The Canadian Historical Review (CHR) is a scholarly journal in Canada,[1] founded in 1920 and published by the University of Toronto Press.[2] The CHR publishes comprehensive periodicals with articles on the ideas, people, and events important to Canadian history,[3] including reviews and detailed bibliographies of recent Canadian historical publications. The CHR covers all topics of Canadian history, ranging from Aboriginal issues to liberalism, to the First World War.[4] The CHR has two major objectives: “to promote high standards of research and writing in Canada … and to foster the study of Canadian history.” [5]

Canadian Historical Review publishes articles in both of Canada’s official languages, French and English. The Journal publishes both online and print versions, and subscribers can search for and read thousands of past publications via either CHR Online or Project MUSE.

History

The Canadian Historical Review was founded at the University of Toronto in 1920[6] as a continuation of a previous journal, the Review of Historical Publications Relating to Canada, itself founded by George Wrong,[7] in 1897.[2][8] The initiative to digitize the CHR's holdings includes material from this previous journal, and papers from as early as 1897 are available to subscribers online as a result.

The Canadian Historical Review's entries have changed as history and historiography itself have progressed. Marlene Shore’s The Contested Past: Reading Canada’s History – Selections from the Canadian Historical Review, tracks these changes, tracing major themes of the CHR chronologically: “Nation and Diversity, 1920-1939; War, Centralization; and Reaction, 1940-1965; The Renewal of Diversity, 1966 to present; and Reflections."[5] The Contested Past also suggests that the key themes in Canadian history reflected by the CHR are “Native-European contact, society and war, the nature of Canadian and Quebec nationalism, class-consciousness, and gender politics." [5]

Editors

The CHR's current Editors are Suzanne Morton and Jeffrey L. McNairn. Suzanne Morton, a Professor at McGill University since 1992, specializes in Social and Gender History of Canada. Jeffrey McNairn teaches nineteenth-century Canadian history at Queen’s University, with special interest in the history of Print, Liberalism, British imperialism and state-civil society relations.[9]

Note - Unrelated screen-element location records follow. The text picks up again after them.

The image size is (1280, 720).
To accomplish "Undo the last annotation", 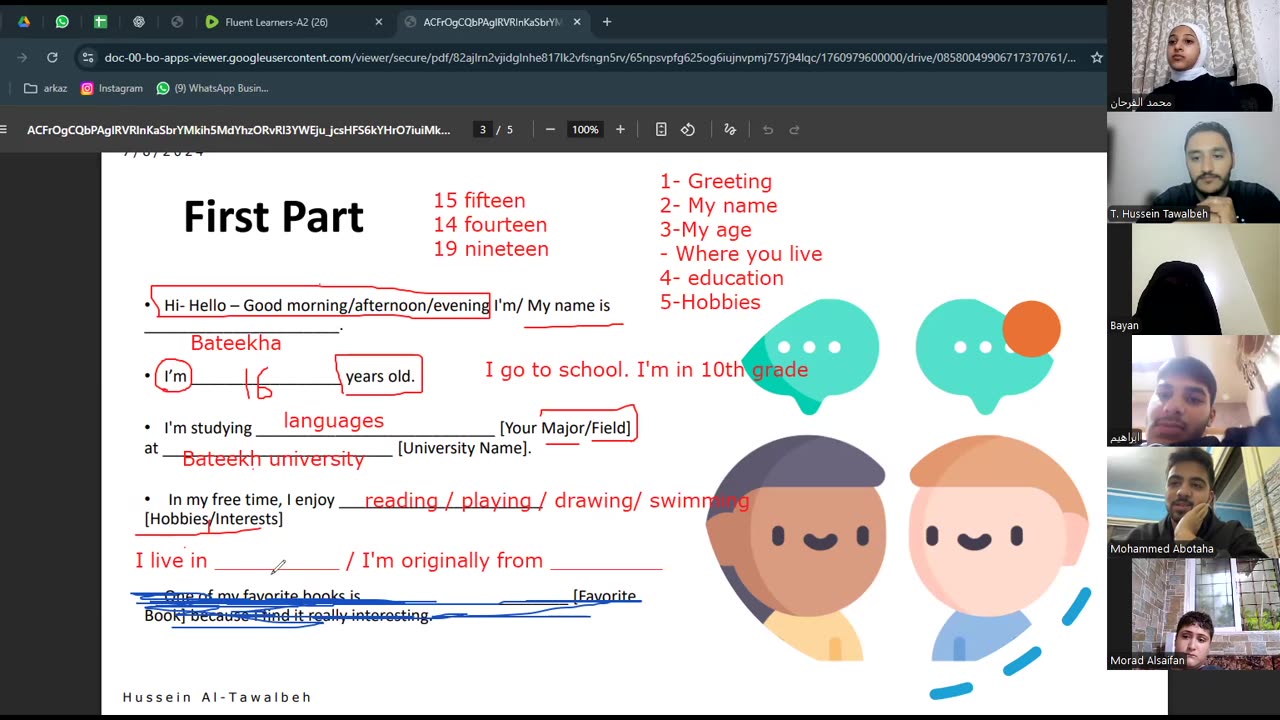I will tap(768, 130).
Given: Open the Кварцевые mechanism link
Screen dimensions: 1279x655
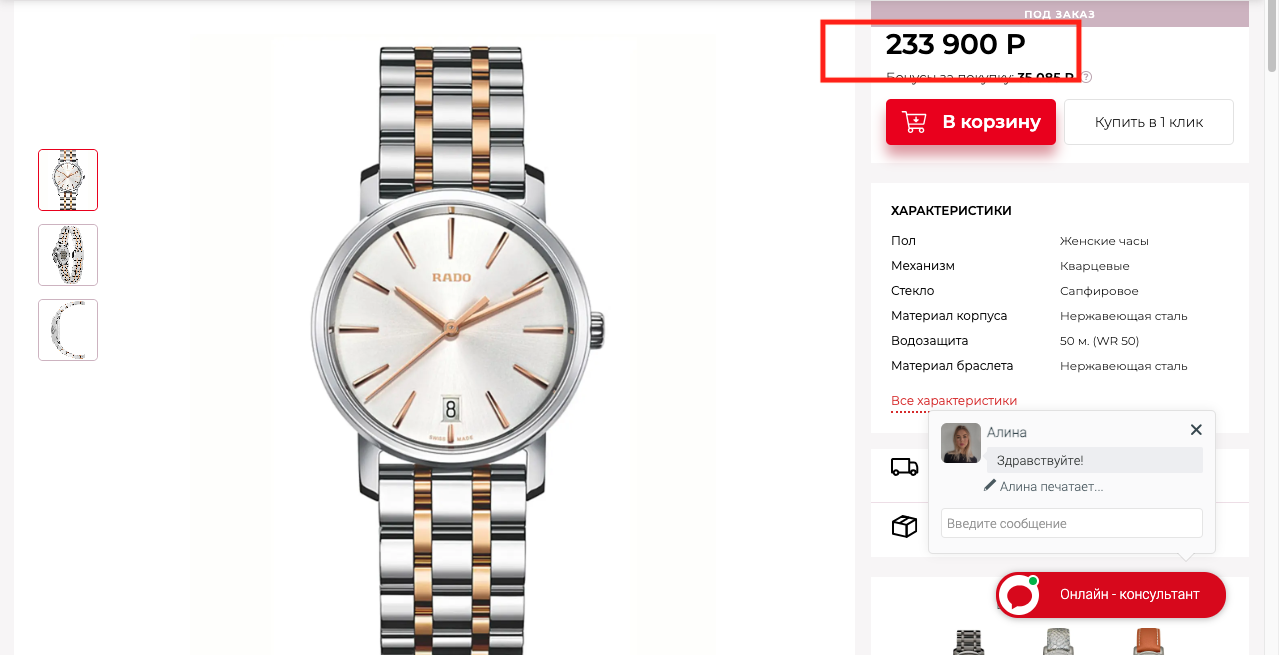Looking at the screenshot, I should (1094, 266).

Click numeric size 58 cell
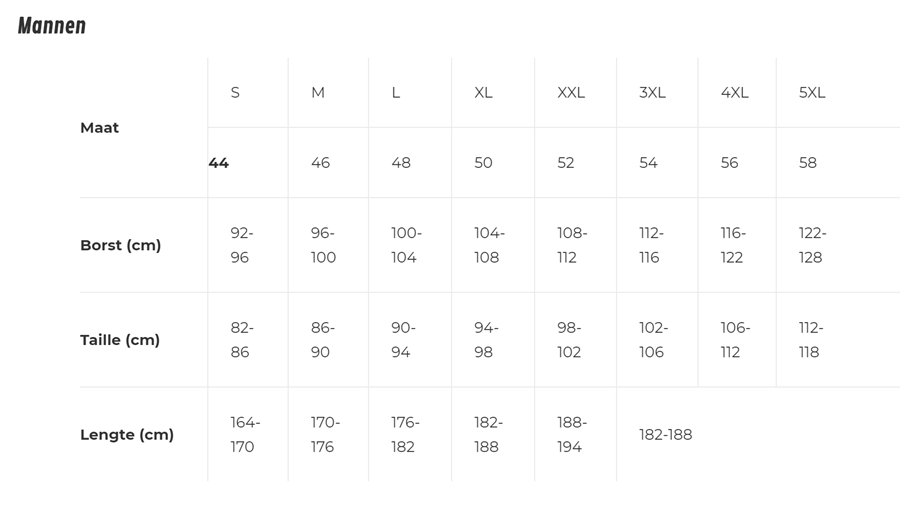point(808,163)
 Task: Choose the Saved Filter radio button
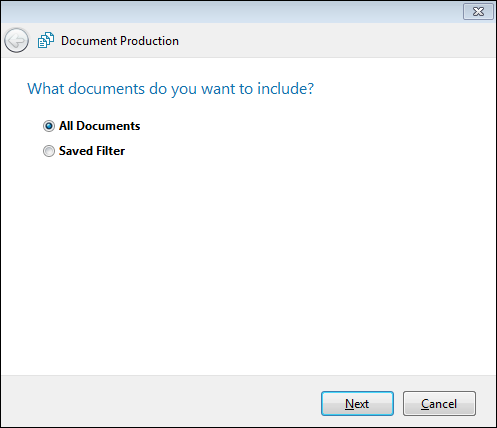click(49, 151)
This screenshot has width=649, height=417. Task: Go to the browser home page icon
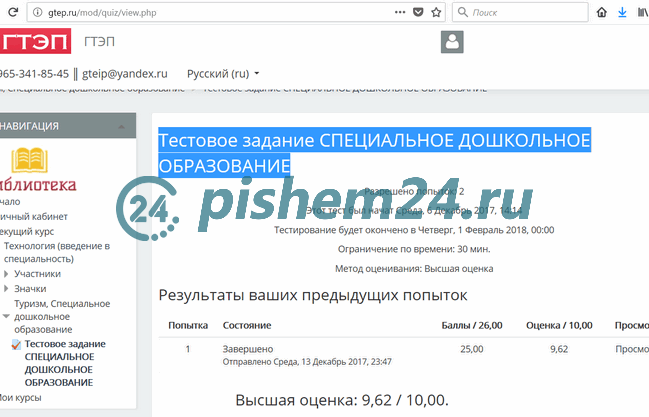coord(601,13)
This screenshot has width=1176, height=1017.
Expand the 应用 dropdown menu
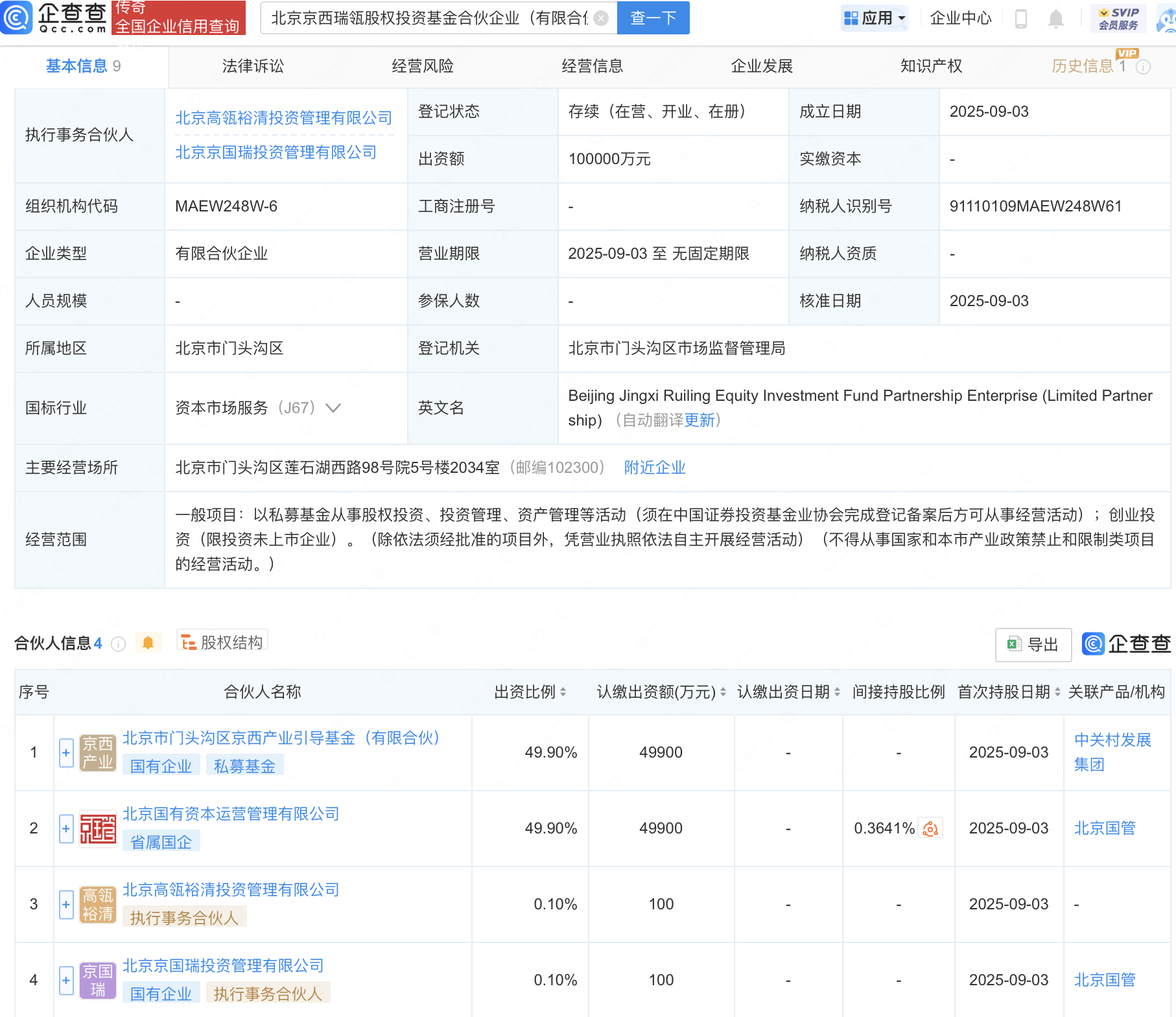click(x=875, y=18)
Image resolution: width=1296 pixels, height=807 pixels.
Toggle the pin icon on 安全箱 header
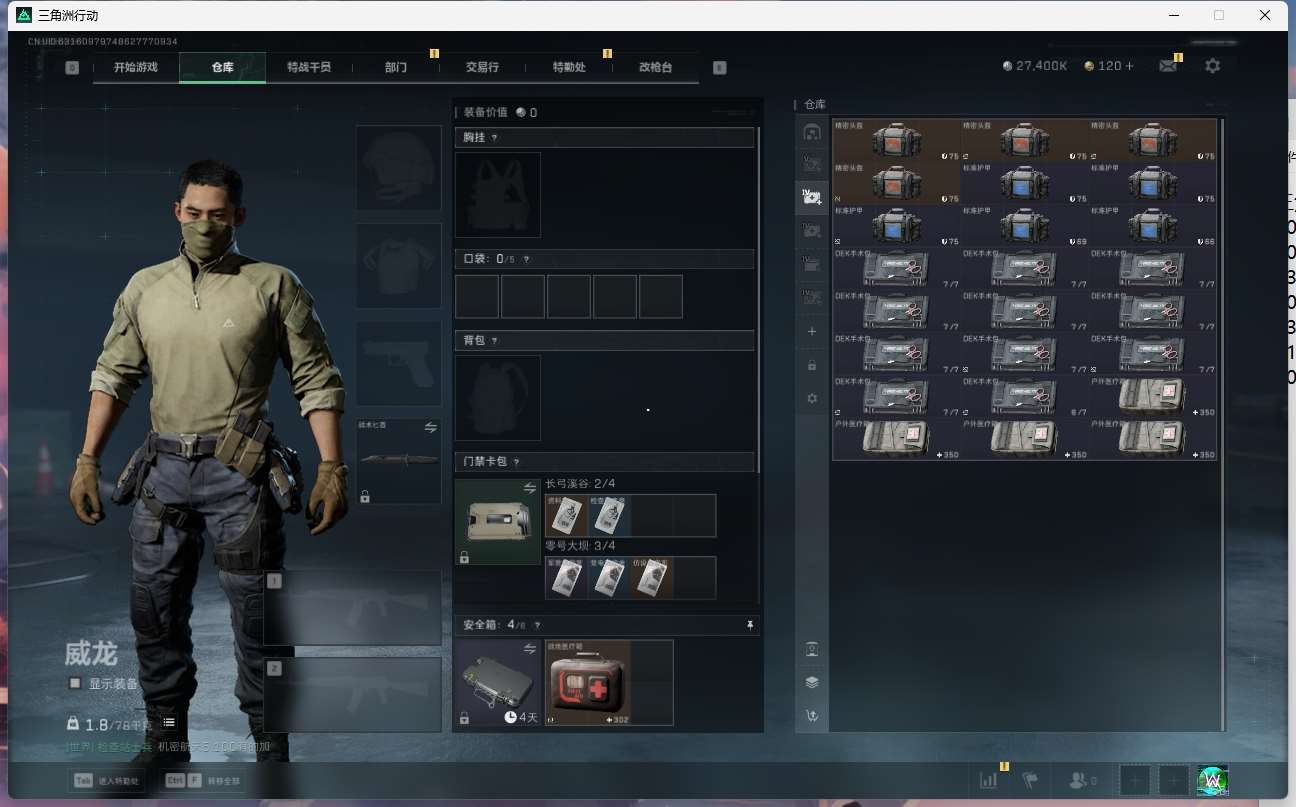[x=750, y=625]

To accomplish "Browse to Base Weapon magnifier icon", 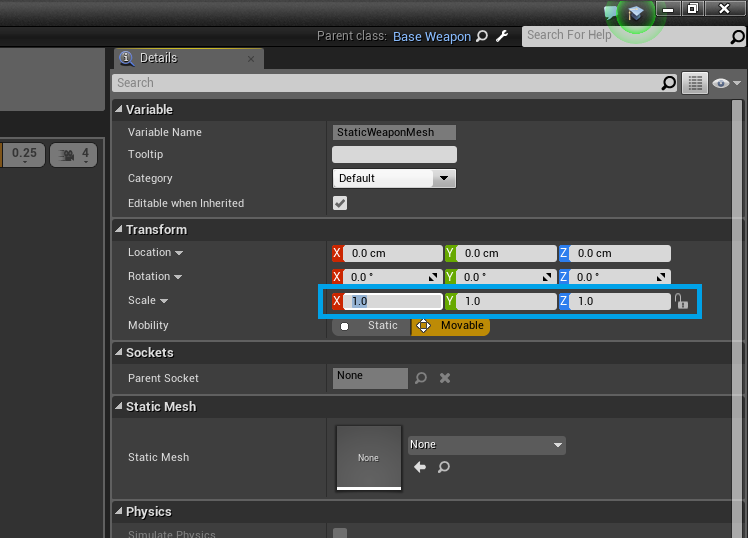I will tap(482, 36).
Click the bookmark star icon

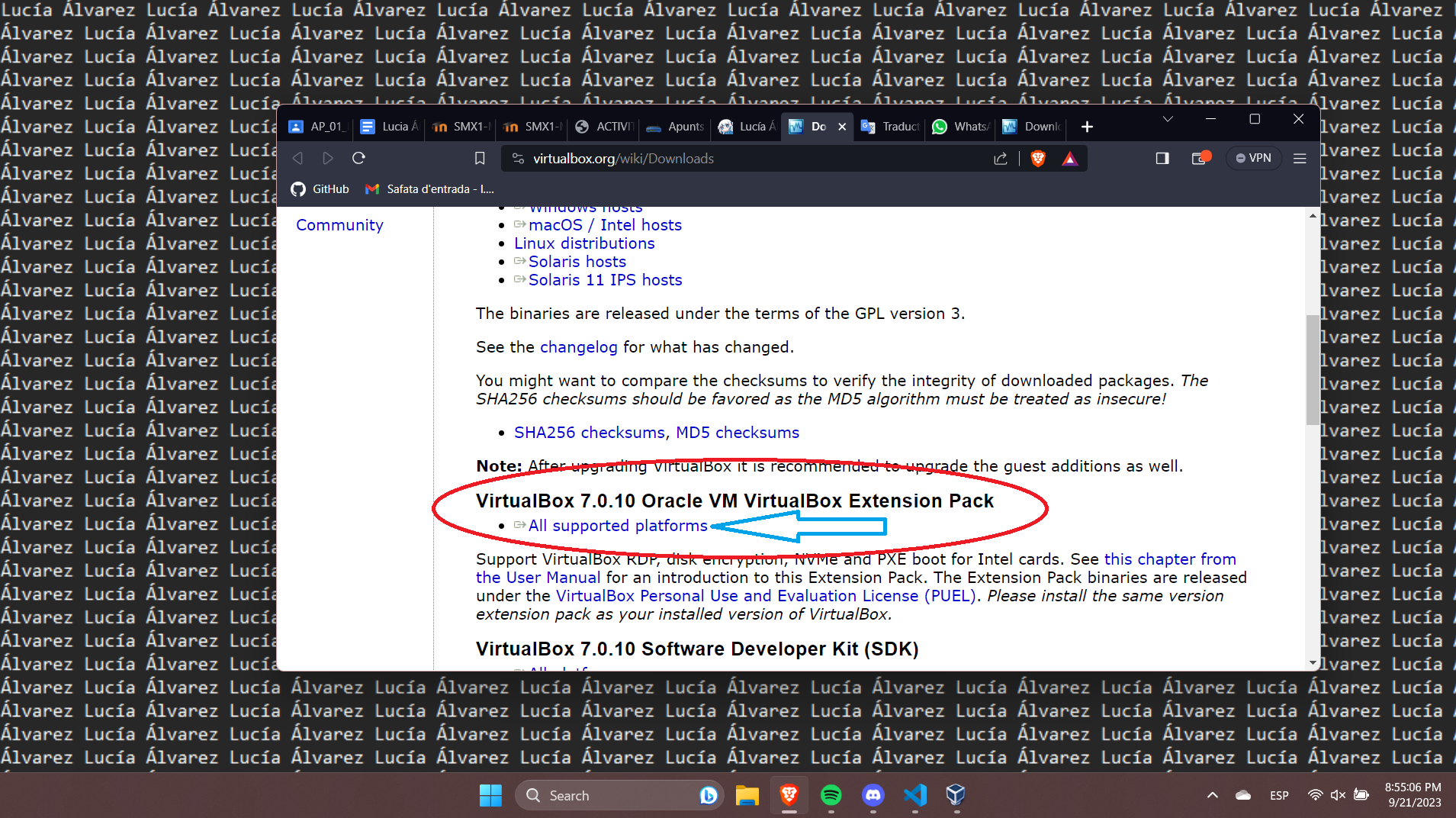point(480,158)
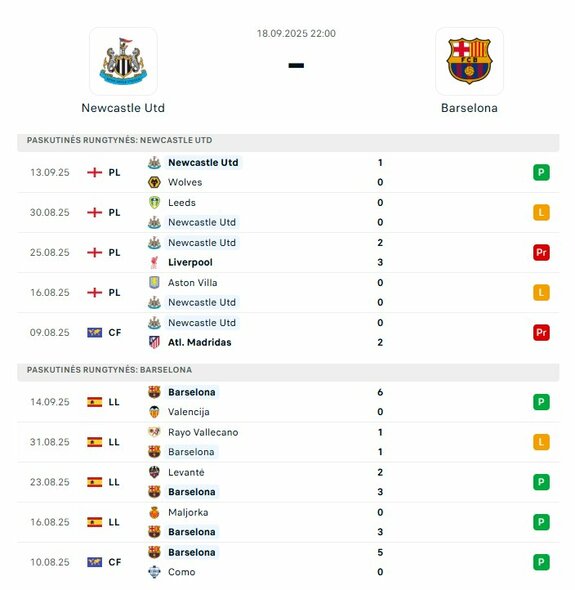The image size is (575, 590).
Task: Click the Rayo Vallecano club logo
Action: coord(154,432)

The Editorial Board includes Liza Piper from the University of Alberta, Paige Raibmon from the University of British Columbia, Dimitry Anastakis from Trent University, Magda Fahrni from Universite de Quebec a Montreal, Heidi MacDonald from the University of Lethbridge, Anne Marie Corrigan from the Journals Division of the University of Toronto Press, and Steven Maynard (Book Review Editor) from Queen’s University.[9]

Canadian Historical Review Prize

Each year CHR awards a prize to their choice for best article of the year, known as the Canadian Historical Review Prize.

Winners include Sean Mills’s, “Quebec, Haiti, and the Deportation Crises of 1974” (94.3, September 2013), Jarrett Rudy’s, “Do You Have the Time? Modernity, Democracy, and the Beginnings of Daylight Saving Time in Montreal, 1907-1928”, and Tina Loo and Meg Stanley’s, “An Environmental History of Progress: Damning the Peace and Columbia Rivers.”

References

  1. Barry M. Gough (28 October 2010). Historical Dictionary of Canada. Scarecrow Press. pp. 10–. ISBN 978-0-8108-7504-3.
  2. 1 2 "Canadian Historical Review". The Canadian Encyclopedia
  3. Martin Brook Taylor; Doug Owram (1994). Canadian History: Confederation to the present. University of Toronto Press. pp. 343–. ISBN 978-0-8020-7676-2.
  4. John Franklin Jameson; Henry Eldridge Bourne; Robert Livingston Schuyler (1922). The American Historical Review. American Historical Association.
  5. 1 2 3 The contested past [electronic resource]: reading Canada's history: selections from the Canadian historical review / edited by Marlene Shore
  6. Ryan Edwardson (2008). Canadian Content: Culture and the Quest for Nationhood. University of Toronto Press. pp. 29–. ISBN 978-0-8020-9519-0.
  7. Regna Darnell; Frederic Wright Gleach (2007). Histories of Anthropology Annual. U of Nebraska Press. pp. 53–. ISBN 0-8032-6664-2.
  8. Penney Clark (22 August 2011). New Possibilities for the Past: Shaping History Education in Canada. UBC Press. pp. 40–. ISBN 978-0-7748-2061-5.